Polymer: Water-soluble ingredient in Alcoseal and AR-AFFF that comes out of solution when brought into contact with polar solvent flammable liquids to form a physical barrier or "raft" that separates the foam blanket from the polar solvent. Also called Gum.

Interfacial Tension: The tension in the interface between a surfactant and fuel.

Fluorocarbon Surfactant: Fluorocarbon surface active agent component in some foam concentrates to improve fuel tolerance and fluidity.

VSA: Vapor Suppression Additive. eg. Alcoseal VSA.

Conclusion: If a suitable surfactant could be found, one that did not interfere with water separation, an FFFP "lid" could be placed upon vapor build-up in the ullage space of a centre wing-tank.

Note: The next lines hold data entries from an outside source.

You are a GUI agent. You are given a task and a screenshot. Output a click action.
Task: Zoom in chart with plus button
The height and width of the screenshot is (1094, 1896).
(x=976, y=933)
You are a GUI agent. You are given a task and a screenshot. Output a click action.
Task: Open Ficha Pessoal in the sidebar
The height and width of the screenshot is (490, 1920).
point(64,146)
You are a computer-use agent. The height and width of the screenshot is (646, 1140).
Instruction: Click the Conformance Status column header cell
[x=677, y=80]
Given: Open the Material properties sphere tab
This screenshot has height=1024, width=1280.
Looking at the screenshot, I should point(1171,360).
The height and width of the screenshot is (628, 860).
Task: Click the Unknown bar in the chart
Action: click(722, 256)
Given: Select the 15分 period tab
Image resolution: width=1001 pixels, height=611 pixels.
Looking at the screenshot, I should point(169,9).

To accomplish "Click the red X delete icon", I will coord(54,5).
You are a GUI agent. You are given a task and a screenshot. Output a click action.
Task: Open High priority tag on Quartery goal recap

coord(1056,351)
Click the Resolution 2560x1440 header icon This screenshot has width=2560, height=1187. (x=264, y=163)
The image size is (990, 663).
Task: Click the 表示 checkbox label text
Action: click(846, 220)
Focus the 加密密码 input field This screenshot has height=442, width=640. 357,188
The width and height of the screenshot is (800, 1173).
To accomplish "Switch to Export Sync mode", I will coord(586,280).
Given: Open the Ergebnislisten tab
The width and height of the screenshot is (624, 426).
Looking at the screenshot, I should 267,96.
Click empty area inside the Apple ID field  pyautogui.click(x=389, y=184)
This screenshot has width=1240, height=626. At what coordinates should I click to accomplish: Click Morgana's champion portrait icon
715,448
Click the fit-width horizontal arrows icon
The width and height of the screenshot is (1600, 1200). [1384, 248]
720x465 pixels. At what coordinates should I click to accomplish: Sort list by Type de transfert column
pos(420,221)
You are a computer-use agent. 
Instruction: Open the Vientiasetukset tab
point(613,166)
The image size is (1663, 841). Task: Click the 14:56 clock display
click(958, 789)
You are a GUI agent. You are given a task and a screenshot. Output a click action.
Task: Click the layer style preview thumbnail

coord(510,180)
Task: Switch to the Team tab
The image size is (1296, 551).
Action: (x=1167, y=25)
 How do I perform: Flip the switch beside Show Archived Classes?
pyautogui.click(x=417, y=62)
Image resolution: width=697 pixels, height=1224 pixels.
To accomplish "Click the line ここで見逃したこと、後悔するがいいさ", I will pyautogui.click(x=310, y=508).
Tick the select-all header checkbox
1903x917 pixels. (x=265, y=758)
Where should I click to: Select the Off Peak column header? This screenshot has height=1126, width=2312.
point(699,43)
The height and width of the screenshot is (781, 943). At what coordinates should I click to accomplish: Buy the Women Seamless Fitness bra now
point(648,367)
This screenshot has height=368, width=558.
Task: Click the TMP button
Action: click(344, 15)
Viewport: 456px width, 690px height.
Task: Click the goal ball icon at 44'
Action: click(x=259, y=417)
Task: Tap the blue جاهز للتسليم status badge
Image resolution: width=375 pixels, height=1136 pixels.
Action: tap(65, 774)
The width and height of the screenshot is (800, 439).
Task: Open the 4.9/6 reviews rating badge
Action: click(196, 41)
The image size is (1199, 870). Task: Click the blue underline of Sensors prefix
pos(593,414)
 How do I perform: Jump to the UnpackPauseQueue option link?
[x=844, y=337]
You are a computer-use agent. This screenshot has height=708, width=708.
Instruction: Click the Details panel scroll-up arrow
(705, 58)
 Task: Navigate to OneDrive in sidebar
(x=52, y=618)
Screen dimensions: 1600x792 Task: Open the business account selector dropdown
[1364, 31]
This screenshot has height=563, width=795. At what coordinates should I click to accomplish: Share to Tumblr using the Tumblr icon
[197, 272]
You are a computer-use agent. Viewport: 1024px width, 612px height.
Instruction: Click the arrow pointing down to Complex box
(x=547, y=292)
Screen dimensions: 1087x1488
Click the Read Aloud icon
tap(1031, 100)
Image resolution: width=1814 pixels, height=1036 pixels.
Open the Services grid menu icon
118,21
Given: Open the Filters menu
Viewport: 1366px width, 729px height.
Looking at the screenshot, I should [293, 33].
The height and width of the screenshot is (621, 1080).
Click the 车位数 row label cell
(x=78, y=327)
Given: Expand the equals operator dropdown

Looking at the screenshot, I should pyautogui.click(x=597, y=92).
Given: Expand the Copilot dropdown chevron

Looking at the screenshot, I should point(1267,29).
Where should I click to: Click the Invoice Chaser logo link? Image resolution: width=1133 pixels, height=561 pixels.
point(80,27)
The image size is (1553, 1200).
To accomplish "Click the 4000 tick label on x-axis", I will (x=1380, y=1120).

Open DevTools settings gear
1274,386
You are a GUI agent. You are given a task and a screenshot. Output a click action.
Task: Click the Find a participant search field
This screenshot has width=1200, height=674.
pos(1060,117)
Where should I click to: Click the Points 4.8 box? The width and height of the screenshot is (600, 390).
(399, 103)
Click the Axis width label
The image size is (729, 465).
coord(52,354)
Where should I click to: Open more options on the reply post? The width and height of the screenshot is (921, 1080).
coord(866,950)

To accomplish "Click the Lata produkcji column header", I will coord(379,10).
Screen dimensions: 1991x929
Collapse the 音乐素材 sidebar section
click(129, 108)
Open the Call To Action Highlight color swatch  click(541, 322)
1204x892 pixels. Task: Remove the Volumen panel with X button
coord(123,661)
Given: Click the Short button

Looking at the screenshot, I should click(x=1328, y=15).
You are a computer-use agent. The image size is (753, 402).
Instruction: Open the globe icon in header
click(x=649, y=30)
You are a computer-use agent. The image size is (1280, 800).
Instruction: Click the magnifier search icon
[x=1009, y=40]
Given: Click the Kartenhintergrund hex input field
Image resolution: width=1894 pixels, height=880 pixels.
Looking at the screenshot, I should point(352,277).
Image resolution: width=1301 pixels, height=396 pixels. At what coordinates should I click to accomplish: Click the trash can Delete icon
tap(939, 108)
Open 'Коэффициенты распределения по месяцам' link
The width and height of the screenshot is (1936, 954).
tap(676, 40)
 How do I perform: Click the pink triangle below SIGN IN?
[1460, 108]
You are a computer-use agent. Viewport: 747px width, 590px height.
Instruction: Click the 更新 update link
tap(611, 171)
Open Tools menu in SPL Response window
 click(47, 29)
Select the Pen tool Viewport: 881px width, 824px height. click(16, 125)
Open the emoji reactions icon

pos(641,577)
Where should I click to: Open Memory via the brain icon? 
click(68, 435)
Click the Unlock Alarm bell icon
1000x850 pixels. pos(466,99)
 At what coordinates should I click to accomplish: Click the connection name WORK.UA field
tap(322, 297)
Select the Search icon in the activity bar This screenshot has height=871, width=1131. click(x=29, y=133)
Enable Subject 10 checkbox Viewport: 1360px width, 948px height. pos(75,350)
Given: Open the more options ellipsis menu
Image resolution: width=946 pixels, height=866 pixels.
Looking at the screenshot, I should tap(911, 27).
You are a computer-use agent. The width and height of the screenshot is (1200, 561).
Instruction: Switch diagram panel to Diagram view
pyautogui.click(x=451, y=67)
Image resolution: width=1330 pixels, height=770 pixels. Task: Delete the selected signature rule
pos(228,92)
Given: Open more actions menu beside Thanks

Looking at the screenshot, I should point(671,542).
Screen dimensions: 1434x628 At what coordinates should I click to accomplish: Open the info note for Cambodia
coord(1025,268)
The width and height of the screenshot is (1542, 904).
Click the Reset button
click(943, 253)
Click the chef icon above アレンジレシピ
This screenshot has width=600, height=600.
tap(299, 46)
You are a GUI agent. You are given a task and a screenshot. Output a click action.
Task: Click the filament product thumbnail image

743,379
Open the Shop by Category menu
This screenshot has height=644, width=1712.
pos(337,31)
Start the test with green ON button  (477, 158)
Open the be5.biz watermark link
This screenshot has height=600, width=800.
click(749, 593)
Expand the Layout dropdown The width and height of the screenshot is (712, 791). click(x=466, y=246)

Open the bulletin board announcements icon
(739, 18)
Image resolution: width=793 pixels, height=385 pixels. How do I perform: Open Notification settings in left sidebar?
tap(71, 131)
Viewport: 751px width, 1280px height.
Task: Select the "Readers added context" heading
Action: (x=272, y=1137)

Number Two:        Match the facts to the 737 incidents and TWA800:

  Read the quoted story below and you might begin to appreciate that they have known all along what caused TWA800 to explode. When you have read all that was known (below) and then (right-click "save as..")  downloaded and viewed the colour photos from the parent pdf (acrobat) file at, you will appreciate that:   a.  silver-soldered terminal connections interact with the sulfur in JetA fuel to form conductive silver-sulfidation deposits. The accumulation of these electrically-conductive deposits on fuel tank FQIS terminal blocks means that there is a breakdown in that terminal block's insulation and then as little as a 9 volt transistor radio battery can cause an arc across that FQIS terminal block. So we might conclude that not a lot of misdirected electricity was required to ignite that vaporous centre wing tank of TWA800 (or the 737's in Manila and Bangkok). The aging wire and a minor amount of induced current was all that was required to arc across the FQIS terminal block.   b.  Smiths Industries, BFG and many other responsible manufacturers of intank electrics have been very quietly changing over to nickel-plated terminations on wiring, hoping that this nasty problem will just "go away".   c. The FAA has recently decided that a quiet program with the cooperation of the relevant sections of industry is in everybody's best interests. It would, after all, be a huge program to swap out all immersed silver-soldered wiring in fuel-tanks, wouldn't it? So in due course such "anomalies" (see below) as exploding airplanes should decrease.  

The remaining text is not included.